In considering the "Bardoclasts'" case recently I concerned myself mainly with the charge that seemed easiest to assess--namely that Shakespeare was an "Establishment" poet who was not merely of conservative sympathies, but exceedingly and unremittingly flattering of the Powerful and disdainful of the People. Indeed, it has seemed to me that that charge was virtually irrefutable, so much so that George Orwell, in specifically attacking Lev Tolstoy's essay on Shakespeare in his own piece ("Lear, Tolstoy and the Fool"), actually embraced the charge and made it one of the bases of his counterattack rather than trying to refute it (very readily agreeing that Shakespeare "was not a saint or would-be saint," had a "considerable streak of worldliness," "liked to stand with the rich and powerful," etc.).
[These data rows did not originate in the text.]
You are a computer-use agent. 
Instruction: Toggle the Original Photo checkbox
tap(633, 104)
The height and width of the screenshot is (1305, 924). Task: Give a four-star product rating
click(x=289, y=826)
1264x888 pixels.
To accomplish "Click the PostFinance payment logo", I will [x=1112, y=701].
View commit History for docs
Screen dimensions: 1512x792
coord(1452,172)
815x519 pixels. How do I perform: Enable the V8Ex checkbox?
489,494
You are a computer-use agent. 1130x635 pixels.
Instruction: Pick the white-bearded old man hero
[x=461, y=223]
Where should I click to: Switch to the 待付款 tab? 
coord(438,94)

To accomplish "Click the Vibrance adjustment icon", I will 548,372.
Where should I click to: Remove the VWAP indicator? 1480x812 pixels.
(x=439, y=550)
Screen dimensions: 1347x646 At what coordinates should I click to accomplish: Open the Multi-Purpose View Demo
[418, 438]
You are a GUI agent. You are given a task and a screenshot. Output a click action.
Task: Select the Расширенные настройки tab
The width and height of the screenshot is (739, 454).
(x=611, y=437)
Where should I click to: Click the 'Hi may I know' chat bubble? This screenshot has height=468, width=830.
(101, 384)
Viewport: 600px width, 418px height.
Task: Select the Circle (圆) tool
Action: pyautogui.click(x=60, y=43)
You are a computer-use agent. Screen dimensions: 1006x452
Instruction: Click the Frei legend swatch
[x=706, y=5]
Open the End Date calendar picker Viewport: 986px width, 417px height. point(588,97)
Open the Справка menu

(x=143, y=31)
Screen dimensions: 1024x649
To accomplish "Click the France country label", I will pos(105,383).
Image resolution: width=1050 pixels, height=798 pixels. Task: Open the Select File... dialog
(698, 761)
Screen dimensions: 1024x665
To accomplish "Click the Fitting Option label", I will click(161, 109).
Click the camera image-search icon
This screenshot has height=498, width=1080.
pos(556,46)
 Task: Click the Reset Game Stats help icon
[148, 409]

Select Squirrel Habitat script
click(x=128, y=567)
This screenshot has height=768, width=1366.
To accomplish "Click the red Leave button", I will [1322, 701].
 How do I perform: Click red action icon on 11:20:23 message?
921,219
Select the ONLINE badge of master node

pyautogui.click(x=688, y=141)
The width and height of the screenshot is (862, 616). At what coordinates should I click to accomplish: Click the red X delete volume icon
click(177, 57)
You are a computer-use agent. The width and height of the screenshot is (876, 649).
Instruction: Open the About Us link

The aesthetic merits and demerits of Shakespeare's work are a trickier matter. However, it does seem to me safe to say that just as the Bardolators have done Shakespeare a disservice by treating him as something he was not content-wise (a perfect "moral teacher" for all times), they have done him a disservice by making him something he was not where form also was concerned. At least to go by G. Wilson Knight, nineteenth century critics of this stripe, attempting to reconcile their Bardolatry with their era's realist literary standard, the hallmark of which is its centering on characters who think, feel, act in ways so much in accord with what we have (presumably) observed in real life that fiction about them feels to us as if it were an account of real events, or even a real event unfolding before our own eyes, hailed Shakespeare as a supreme realist--claiming for Shakespeare a perfection according to a standard alien from the standpoint of 1600. Indeed, Knight quite plausibly argues that had it not been for this bit of foolishness Tolstoy, reacting to what to that supreme realist was the incomprehensible idolization of Shakespeare as such, would have had no occasion to write his essay.
All this said, we are left with the question of what we can appreciate Shakespeare for, rather than what we cannot. The usual answer Shakespeare's admirers offer is Shakespeare's language itself, the supremacy of which even many a Bardoclast who takes Shakespeare to task for his politics happily grants. Upton Sinclair, for example, was withering in his criticism of Shakespeare's politics, but totally concedes this point, declaring in Mammonart that Shakespeare was "gifted with the most marvelous tongue that has yet appeared on Earth. Golden, glowing, gorgeous words poured out of him at a moment's notice"--and just as Orwell was to use Shakespeare's being an Establishment poet as a basis for assailing Shakespeare's critics, Sinclair made this a basis for his own charges against them. The fact that those words poured out of him so readily, in Sinclair's view, "saved him the need of thinking," with the result that the ideas that Shakespeare expressed in the golden, glowing, gorgeous words are "commonplace, many are worldly and cheap, many are the harsh prejudices of his time and class" (for instance, what "To thine own self be true" really means) and the golden, glowing, gorgeous language "tempts us into sharing his emotions without thinking," a temptation for which many have indeed fallen.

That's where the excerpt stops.